Logis, sebagai pelaksana kekuasaan kehakiman, secara umum MK memiliki fungsi konstitusional yaitu fungsi peradilan untuk menegakkan hukum dan keadilan. Fungsi MK secara spesifik dapat ditelusuri dari latar belakang pembentukannya, yaitu untuk menegakkan supremasi konstitusi. Maka dari itu, ukuran dari keadilan dan hukum yang ditegakkan di dalam peradilan MK adalah konstitusi itu sendiri, tidak dapat dimaknai tidak sekadar sebagai sekumpulan norma dasar saja, melainkan juga dari sisi prinsip dan moral konstitusi, antara lain yaitu, prinsip negara hukum dan demokrasi, perlindungan hak asasi manusia, serta perlindungan hak konstitusional warga negara. [Khelda Ayunita, Pengantar Hukum Konstitusi dan Acara Mahkamah Konstitusi, (Jakarta: Penerbit Mitra Wacana Media, 2017), hlm. 86]
Secara konkrit, rule breaking tampak dalam Putusan MK No. 47-81/PHPU.A-VII/2009 yang berkesimpulan bahwa pelaksanaan Pemilu di Kabupaten Yahokimo umumnya tidak dilaksanakan dengan pencontrengan surat suara. Penentuan suara hanya dilakukan dengan “kesepakatan warga” atau “aklamasi” akan tetapi MK berpendapat pemilihan umum dengan “kesepakatan warga” atau “aklamasi” tersebut merupakan model pemilihan yang sesuai dengan kebudayaan dan adat setempat yang harus dipahami dan dihormati. [Martitah, Mahkamah Konstitusi Dari Negative Legislature ke Positive Legislature, Konstitusi Press, Juli 2013, Kata Pengantar, hal. 166]
Konstruksi rule breaking tersebut, selain didasarkanpada kebutuhan masyarakat akankeadilan substantif, juga karenasesuai dengan ketentuan Pasal 5 ayat(1) UU No. 48 Tahun 2009, hakimwajib menggali, mengikuti, danmemahami nilai-nilai hukum yanghidup dalam masyarakat.
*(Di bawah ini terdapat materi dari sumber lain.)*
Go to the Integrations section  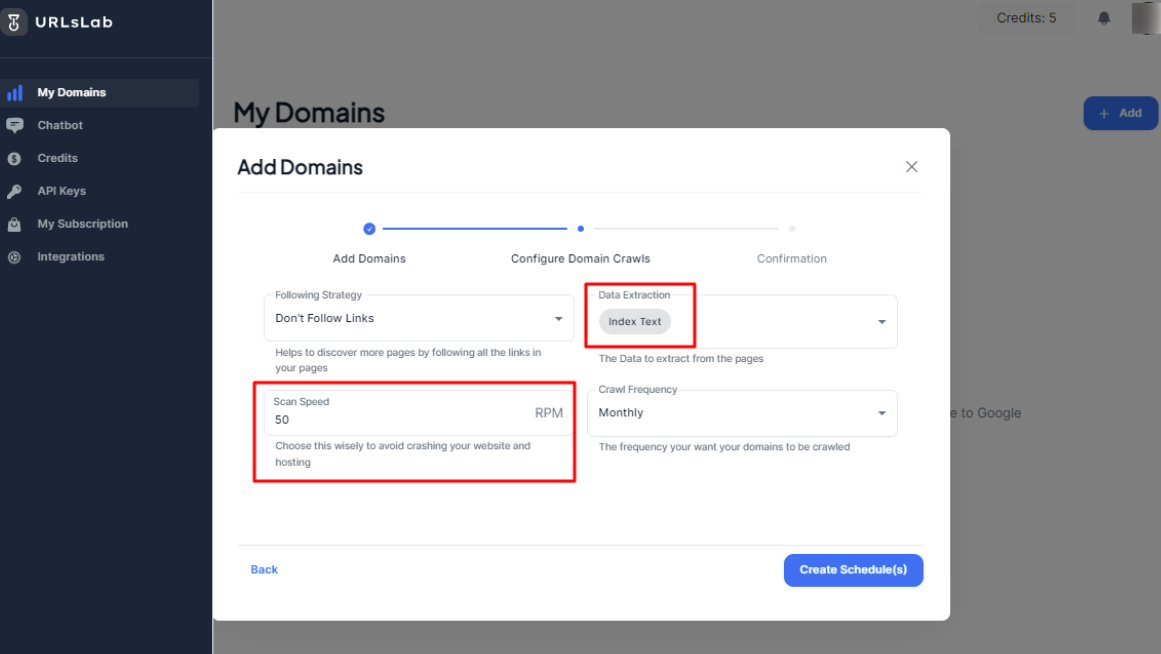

Ini bukanlah jalan tengah melainkan pendirian dari MK selaku Negarawan yang melaksanakan prinsip Judicial Restraint, prinsip ke-Indonesia-an yang enggan mengabaikan masalah konkrit dengan keras akan tetapi berpegang pada kebijakan untuk tidak mengikuti alur permainan, penetrasi, intervensi dan intrusi politik namun membawanya pada alam hukum yakni keadilan, kepastian dan kemanfataan secara anggun sebagai negarawan yang berkelas sehingga melepaskan diri dari politik praktis yang penuh intrik.
Mengacu pada pendapat para pakar tata-negara dan konstitusi kita di atas penulis enggan menelan mentah pendapat dua profesor Harvard di bidang politik dan pemerintah, Steven Levitsky dan Daniel Ziblatt, tentang bagaimana demokrasi itu mati, sebab politik akan selalu mengubah definisi krisis, bahkan sebetulnya demokrasi tidak akan pernah mati selain hanya berubah karakter sebab intrik.
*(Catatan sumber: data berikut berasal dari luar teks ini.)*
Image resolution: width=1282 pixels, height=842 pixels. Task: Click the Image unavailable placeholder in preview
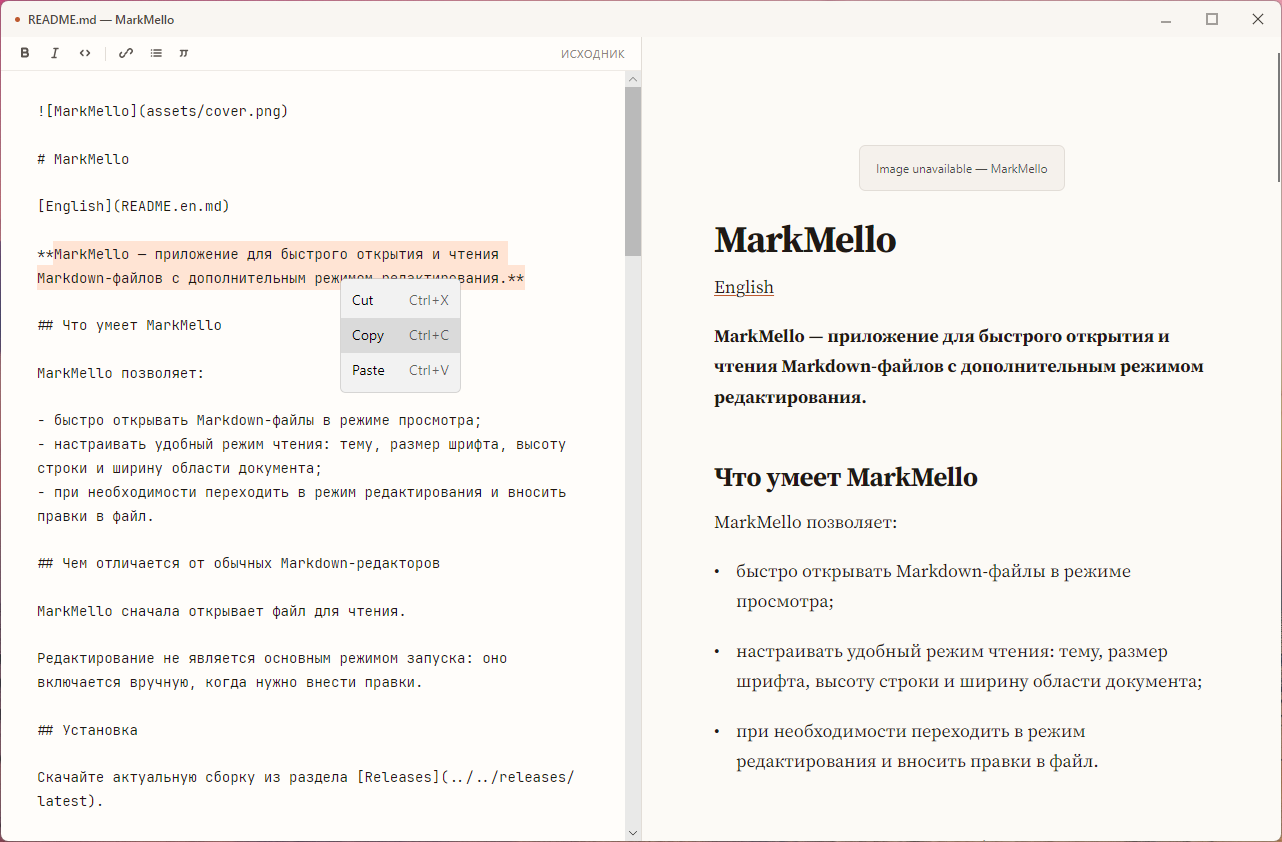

Dalam konteks yang sama konsepsi republik harus melindungi rakyat dari konsekuensi demokrasi dimana para pihak yang berpesta dapat bertingkah diluar batas dan bertumbukan. Apalagi jika karakter demokrasi terjerumus dalam desain Orwellian dengan pola bullying, witch-hunt dan vigillante.
Dengan kata lain, kewenangan MK bilamana terjadi Judicialization of Politics adalah dengan menjalankan praktek Judicial Restraint, dimana mau tidak mau MK dapat menjalankan kewenangan politiknya berdasarkan materi perkara yang diajukan oleh lembaga politik atau dalil-dalil politis yang menjadikan MK dipaksa oleh sistematika praksis untuk bertransformasi sebagai institusi pengendali politik atau sebagai lembaga politik interim yang menetapkan hasil dari permainan yang telah diselesaikan oleh para pemain.
Kongres Advokat Indonesia sempat menyelesaikan masalah etik bersama Mahkamah Konstitusi, dan ia prinsipnya akan selesai hanya berdasarkan saling pengertian semata. Harapannya, semoga tanggal 22 April 2024 nanti Indonesia akan memperoleh putusan yang dapat menjernihkan situasi politik didalam dan menjelaskan keadaan Indonesia keluar.